Program areas at Americas Hernia Society Quality Collaborative Foundation
Program #1-operation of data registry: the data registry is ahsqc's principal activity as it provides real-world data upon which all of ahsqc's Collaborative activities are based. Accomplishments from 01/01 - 06/30/2020 include the number of Hernia cases collected in the ahsqc patient registry increasing from approximately 58,700 to 65,300 cases and the number of surgeons contributing data to the registry increased from 405 to 428. Ahsqc continued its patient outreach program to collect long term patient reported outcomes, significantly increasing the percentage of registry patients having reported long term outcomes. As a result of this work, and subject to funding, ahsqc has devised protocols that can capture long term patient reported outcomes as high as 80%, a 60% increase over prior reported outcomes.

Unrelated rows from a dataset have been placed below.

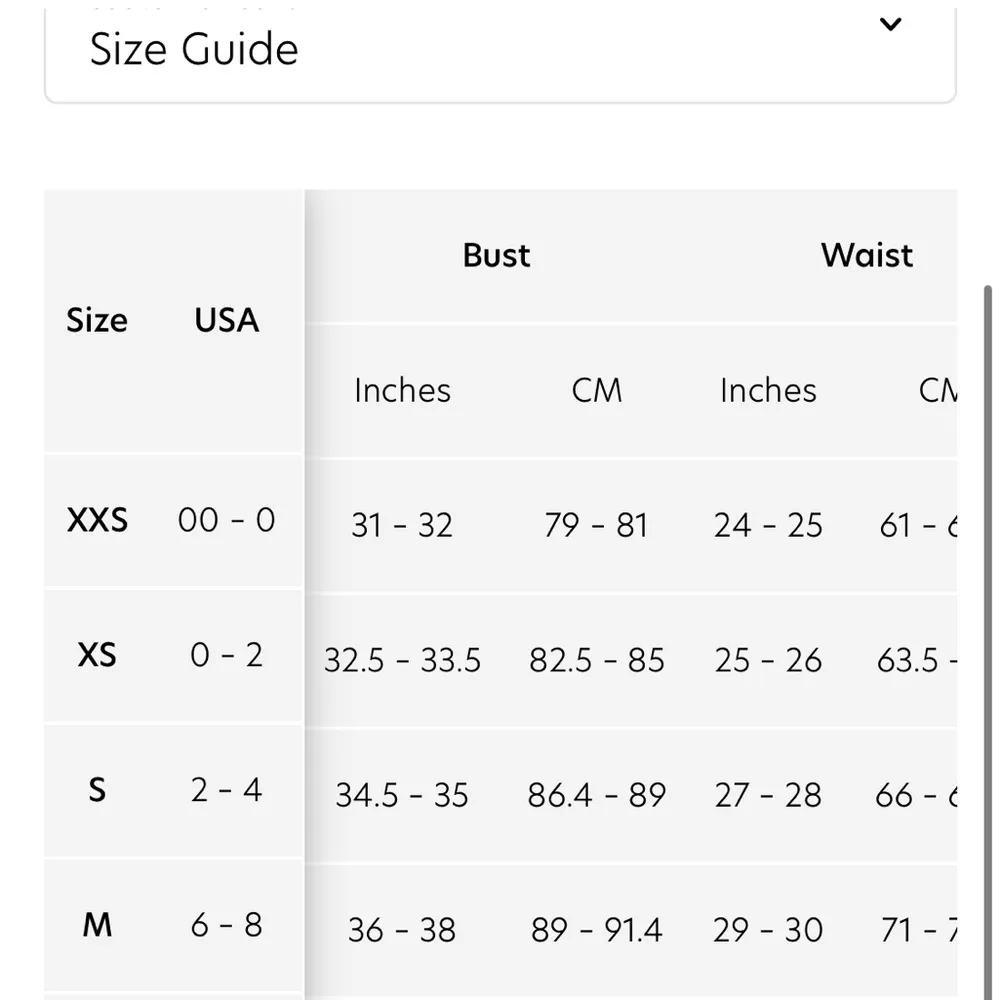Image resolution: width=1000 pixels, height=1000 pixels.
Task: Click the USA 00 - 0 cell
Action: pos(227,521)
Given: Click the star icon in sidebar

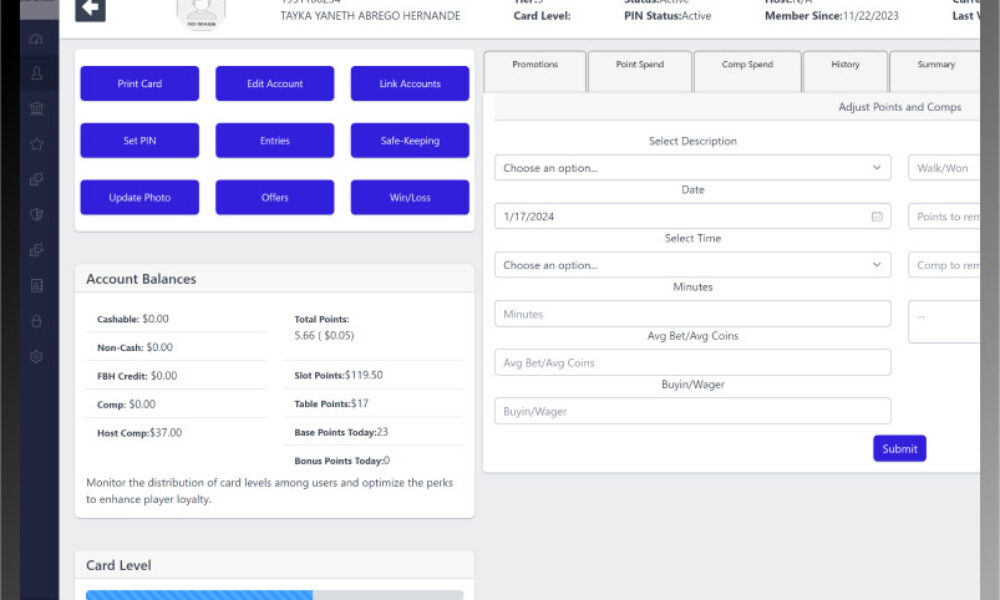Looking at the screenshot, I should coord(37,144).
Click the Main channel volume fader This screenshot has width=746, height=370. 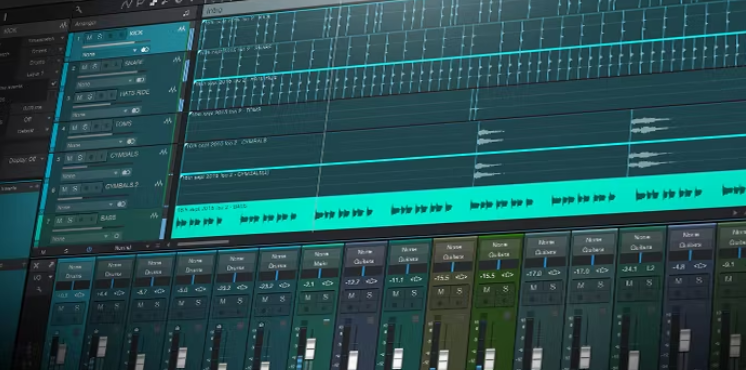coord(310,349)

Program #3-provide industry reports: ahsqc Foundation provides Hernia device makers with access to data from the patient data registry in the following report formats (collectively, industry reports): (i) benchmark comparison reports that summarize all collaborative-wide data in the data registry (e.g., volume of surgeries sorted by wound class, mesh type, or mesh location) (global reports); (ii) benchmark comparison reports that compare the Quality and outcomes of a particular device against all similar devices on an aggregated, de-identified basis (company specific reports); and (iii) benchmark comparison reports that address specific product or Quality improvement questions of interest to the device maker (custom reports)-these reports are of increasing interest to device makers for their regulatory interactions with the fda and other medical device regulatory bodies. The global reports are not unique to any industry user, while the company specific reports and custom reports are unique to a particular user. The global reports and the company specific reports are generated using a template developed by ahsqc Foundation, and will require little selection services, while the custom reports will be generated on a more individualized basis and require more selection services. Custom reports are similar to the reports provided to participating surgeons and certain academic researchers without charge to support their research and publication efforts. Ahsqc Foundation generates the industry reports using the same methodology and services that have been established for the collaborative-wide benchmark comparison reports that it generates for other Collaborative activities. The industry reports use the same identical de-identified database that is available to all other data users, and present the data in a manner substantially similar to other collaborative-wide reports that are available to all other data users (e.g., use of a subset of clinical data by a surgeon or researcher). Other data users, and present the data in a manner substantially similar to other collaborative-wide reports that are available to all other data users (e.g., use of a subset of clinical data by a surgeon or researcher).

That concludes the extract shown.